Não sem alguma dor no coração, tive de esparramar aquelas iscas formicidas próximo ao carreiro das cortadeiras que estavam devorando as plantas do jardim. Inclusive o jasmineiro que tanto apreciamos, que enche o ar noturno de um perfume que nos transporta para um imaginário mundo de benquerenças.

Conhecem essas tais iscas? São diabólicas, para as formigas. Têm forma, cor, tamanho e cheiro que faz com que as formigas tenham a ilusão de que são a salvação do formigueiro. Bem à mão, colocada pela providência à beira do caminho. É impressionante vê-las, instantes depois que derramamos a isca. Como todo aquele organizado exército transporta credulamente as iscas venenosas para dentro do formigueiro! Quando imagino a ação mortal das iscas-bomba no fulcro da colônia, não consigo deixar de pensar como nós, humanos, somos mortais para os restantes seres do planeta: para proteger as plantas do jardim, exterminamos uma surpreendente colônia de formigas, que muito teriam a nos ensinar em termos de organização, engenhosidade e dedicação.

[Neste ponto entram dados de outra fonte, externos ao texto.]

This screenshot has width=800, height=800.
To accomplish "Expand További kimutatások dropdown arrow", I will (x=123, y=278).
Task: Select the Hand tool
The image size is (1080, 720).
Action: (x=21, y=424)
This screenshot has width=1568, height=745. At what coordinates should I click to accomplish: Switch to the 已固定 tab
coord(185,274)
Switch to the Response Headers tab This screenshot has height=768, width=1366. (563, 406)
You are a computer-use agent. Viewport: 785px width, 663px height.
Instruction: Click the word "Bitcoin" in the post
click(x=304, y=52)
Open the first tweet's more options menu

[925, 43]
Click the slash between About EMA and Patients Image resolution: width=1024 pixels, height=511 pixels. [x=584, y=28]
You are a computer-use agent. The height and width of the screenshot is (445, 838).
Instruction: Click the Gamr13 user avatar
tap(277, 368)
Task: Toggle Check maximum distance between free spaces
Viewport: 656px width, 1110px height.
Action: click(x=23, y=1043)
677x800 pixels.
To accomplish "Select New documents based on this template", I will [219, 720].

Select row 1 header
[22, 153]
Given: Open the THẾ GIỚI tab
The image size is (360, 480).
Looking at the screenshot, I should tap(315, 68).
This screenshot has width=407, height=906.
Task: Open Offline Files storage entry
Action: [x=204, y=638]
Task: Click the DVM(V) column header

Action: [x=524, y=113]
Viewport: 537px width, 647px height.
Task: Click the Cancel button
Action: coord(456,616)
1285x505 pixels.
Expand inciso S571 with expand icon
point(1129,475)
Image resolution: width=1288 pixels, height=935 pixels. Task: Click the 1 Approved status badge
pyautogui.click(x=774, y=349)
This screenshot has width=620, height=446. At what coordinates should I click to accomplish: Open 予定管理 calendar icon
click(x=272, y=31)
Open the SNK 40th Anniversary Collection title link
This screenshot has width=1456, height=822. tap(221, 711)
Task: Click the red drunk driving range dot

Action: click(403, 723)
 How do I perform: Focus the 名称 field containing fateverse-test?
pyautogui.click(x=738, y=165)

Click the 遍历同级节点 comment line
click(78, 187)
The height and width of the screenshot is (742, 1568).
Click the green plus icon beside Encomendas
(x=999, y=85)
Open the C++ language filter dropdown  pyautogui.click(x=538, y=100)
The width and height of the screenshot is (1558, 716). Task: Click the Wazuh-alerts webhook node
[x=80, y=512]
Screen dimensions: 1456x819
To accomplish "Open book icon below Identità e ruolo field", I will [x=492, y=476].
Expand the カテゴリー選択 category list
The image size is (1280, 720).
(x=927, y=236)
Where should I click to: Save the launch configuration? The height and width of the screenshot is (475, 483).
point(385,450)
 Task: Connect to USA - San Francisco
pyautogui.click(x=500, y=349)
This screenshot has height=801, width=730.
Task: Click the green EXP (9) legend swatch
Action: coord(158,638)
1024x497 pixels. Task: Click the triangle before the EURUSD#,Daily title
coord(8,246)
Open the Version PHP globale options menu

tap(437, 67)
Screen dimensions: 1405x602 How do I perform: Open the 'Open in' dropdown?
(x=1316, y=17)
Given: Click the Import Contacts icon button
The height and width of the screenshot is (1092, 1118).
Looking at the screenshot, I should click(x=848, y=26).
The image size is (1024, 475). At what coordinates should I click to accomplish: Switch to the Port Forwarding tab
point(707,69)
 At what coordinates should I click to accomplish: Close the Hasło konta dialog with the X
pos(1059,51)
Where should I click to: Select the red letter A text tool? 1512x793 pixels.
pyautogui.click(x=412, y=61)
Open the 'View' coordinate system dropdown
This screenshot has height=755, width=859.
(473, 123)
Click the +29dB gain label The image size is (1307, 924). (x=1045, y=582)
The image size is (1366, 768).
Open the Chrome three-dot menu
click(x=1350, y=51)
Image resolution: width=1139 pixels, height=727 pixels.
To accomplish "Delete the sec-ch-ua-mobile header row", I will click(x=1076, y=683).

Mas o formicídio que me aperta o coração desperta-me a compreensão de que não somos assassinos só de formigas. Exterminamos, intencionalmente ou não, muitos outros seres vivos, animais e vegetais. E, perversamente, atentamos também contra os próprios humanos. Não promovemos só formicídios, cometemos também genocídios.

A isca granulada venenosa e apetitosa que espalhamos para as formigas pareceu-me muito semelhante às iscas que a supermoderna guerra cognitiva faz conosco, seres humanos. Aqui precisamos dividir a humanidade em duas partes: uma delas é o dono do jardim, que quer preservar suas plantas ─ no caso, as plantas são a riqueza, o poder, os privilégios ─; a outra parte é o exército de formigas trabalhadoras, que, na verdade, são a razão de existir da outra parcela ─ sem os trabalhadores, que são quem de fato produz tudo que é necessário para a sobrevivência da humanidade, não existiriam nem mesmo os exploradores privilegiados da elite que é dona do “jardim”.

Quais são as iscas que nos são oferecidas na guerra cognitiva, que, se não nos exterminam, fazem nos idiotizar e nos escravizar, naquilo que alguns críticos de nossa sociedade chamam de “a servidão consentida” ou “a servidão voluntária”? A guerra cognitiva não precisa de armas físicas: o combate dá-se dentro de nossa cabeça. As armas são insidiosas mensagens que nos incutem convicções, opiniões, medos, ódios, fobias de todos os tipos, violência, ignorância, confusão... Não é preciso nos matar. Aliás, se o contingente obreiro fosse morto, quem trabalharia para produzir as riquezas dos ricos? A guerra cognitiva usa o mesmo logro que usamos com as formigas: oferecem-nos algo que parece ser o alimento da colônia, na verdade é o embuste que, se não nos mata, faz-nos fanáticos e obedientes servidores da vontade alheia.

As formigas do jardim deram-me uma lição: como somos parecidos com elas! Transportamos para dentro de nossa sociedade as iscas venenosas destinadas não a nos destruir, mas a nos idiotizar e nos acomodar à servidão consentida: a mentira, o medo, a violência, a apatia, a desesperança, a falta de sensibilidade e de amorosidade...

Mas ainda acredito que sejamos mais espertos que as formigas cortadeiras.